Едва ли не главным залогом безошибочности этой конструкции была для нас ее, в наших глазах, справедливость. Чем замечателен вечный двигатель? Почему поколения маньяков не перестают биться над его изобретением? Тем, что неиссякающая даровая безотходная энергия - это хорошо, это сразу снимает все неприятные проблемы производства и потребления энергии. А раз хорошо и тем более сразу, то нужно. А уж если нужно, то не может не быть возможным: все то, что "правильно", то и возможно. Справедливость (то, что правильно, хорошо) была, в нашем понимании, синонимична равенству. Плохо, когда одни продают дешевые распредовские продукты по бешеным ценам на рынке, а другие - голодают. Мы в своем дружном кругу старались делить конфеты ли (до войны), карманные ли деньги, хлеб ли (в войну), книги ли поровну. Но из-за неравенства наших семей так не получалось. И это нас мучило. Мы сердцем чувствовали, что равенство это благо, а неравенство - зло. Я уверена, что и в масштабах истории одним из истоков приверженности стольких высоких умов и таких масс людей к идее социализма являлось душевное ощущение, что неравенство - это несправедливость. Поэтому равенство должно было восторжествовать во всем. Мы не задумывались над возможными наполнениями понятия "равенство", над его толкованиями и аспектами, не оговаривали различий между равенством и одинаковостью. Равенство - это справедливо! Следовательно, иначе не может быть. "Не должно быть" и "не может быть" воспринимались как синонимы. Один из столпов утопического мышления неразличение между достоинством произвольно избранной цели и ее достижимостью, возможностью. Но перефразируем известный тезис: если человек в юности не утопист - у него нет сердца и воображения. Если же он утопист и в зрелости горе ему и тем, кто в его власти.
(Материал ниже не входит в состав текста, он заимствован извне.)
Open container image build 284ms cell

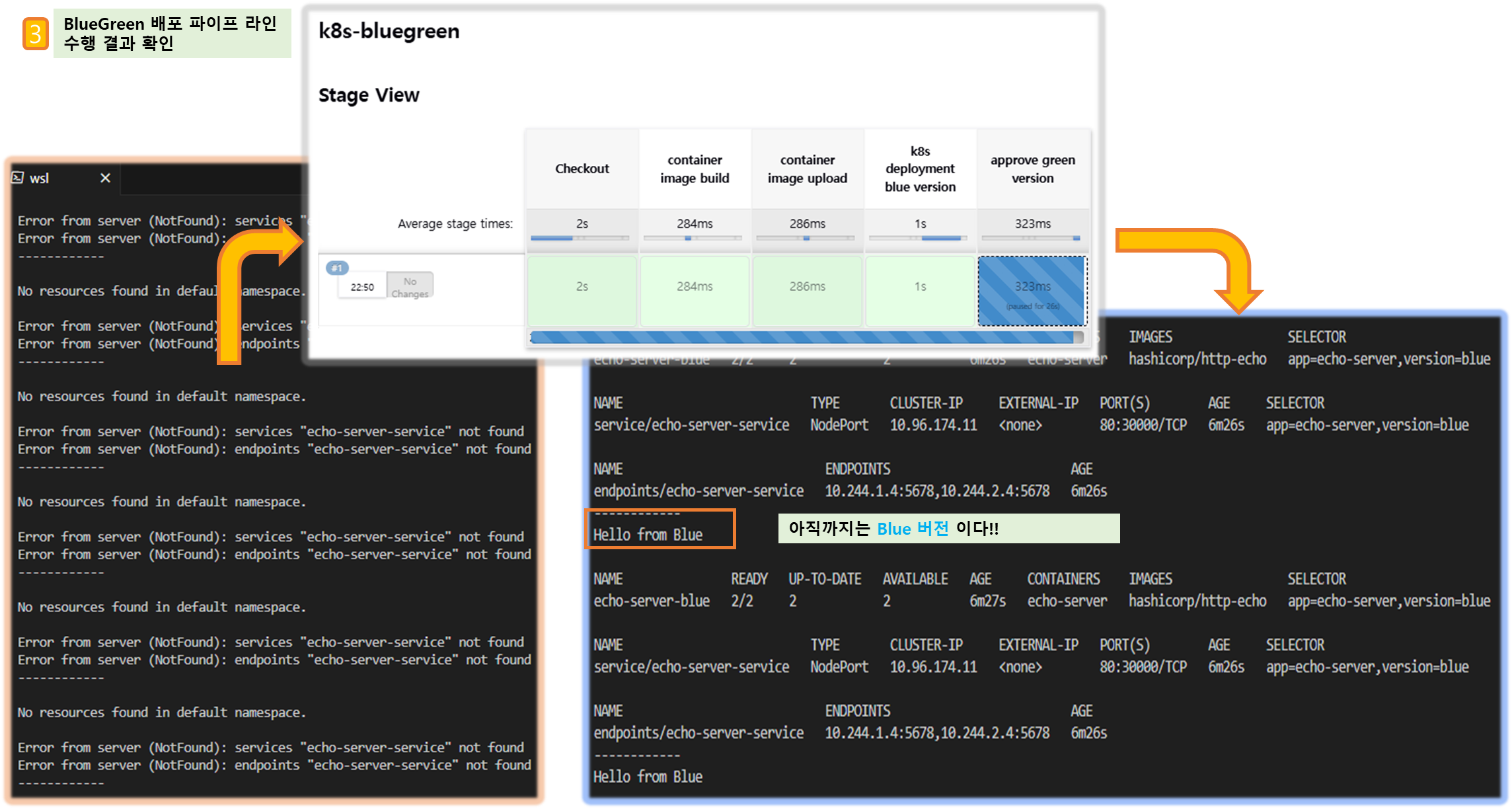coord(695,287)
Некоторые детали моих собственных записей, давно и прочно забытые, меня огорошили. Так, в качестве дискретной изолированной единицы первобытнокоммунистического человечества упоминается "община по месту очеловечивания". Почти что очеловечивание обезьян по месту прописки... Бедные дети!
И далее (выделено теперь. - Д. Ш., 1993):
"Мировое производство в настоящее время представляет собой принципиальное повторение частнокапиталистического производства одного государства: то же отсутствие единого плана, та же конфликтная связь, то же стремление к централизации - к объединению производственных единиц и к сужению круга капиталистов...
Что же касается производственной техники капитализма, то, открыв вне себя источник энергии, человек избавил себя потенциально от роли источника физической силы. Капитализм - создатель источника энергии с коэффициентом полезного действия ... процентов".
Необходимость "единого плана", государственного и планетарного, у автора сомнений пока не вызывает. До таких сомнений еще двадцать лет. Отточие же вместо точного количественного определения "кпд капиталистического источника энергии" поставлено с трогательным доверием к возможностям человеческого разума, своего в том числе. Автор собирался, по-видимому, в ближайшие дни этот кпд рассчитать или отыскать в библиотеке и вставить в текст. Мелочь, даже не оговоренная.
Мы не знали тогда, что повторяем Энгельса и Каутского, когда говорим, подчиняясь формальной логике Схемы (выделено теперь. - Д.Ш., 1993):
"Если мы принимаем за аксиому доказанное Марксом положение, что капитализм от момента его оформления и до коммунизма развивается в возрастающей концентрации средств производства и капитала, в сужении круга собственников и в расширении производственных объединений, если мы примем за аксиому также доказанную Марксом мысль о том, что в капиталистическом обществе политическая власть становится производным от власти экономической и стремится с ней абсолютно слиться, то едва ли империализм окажется логическим завершением этих тенденций.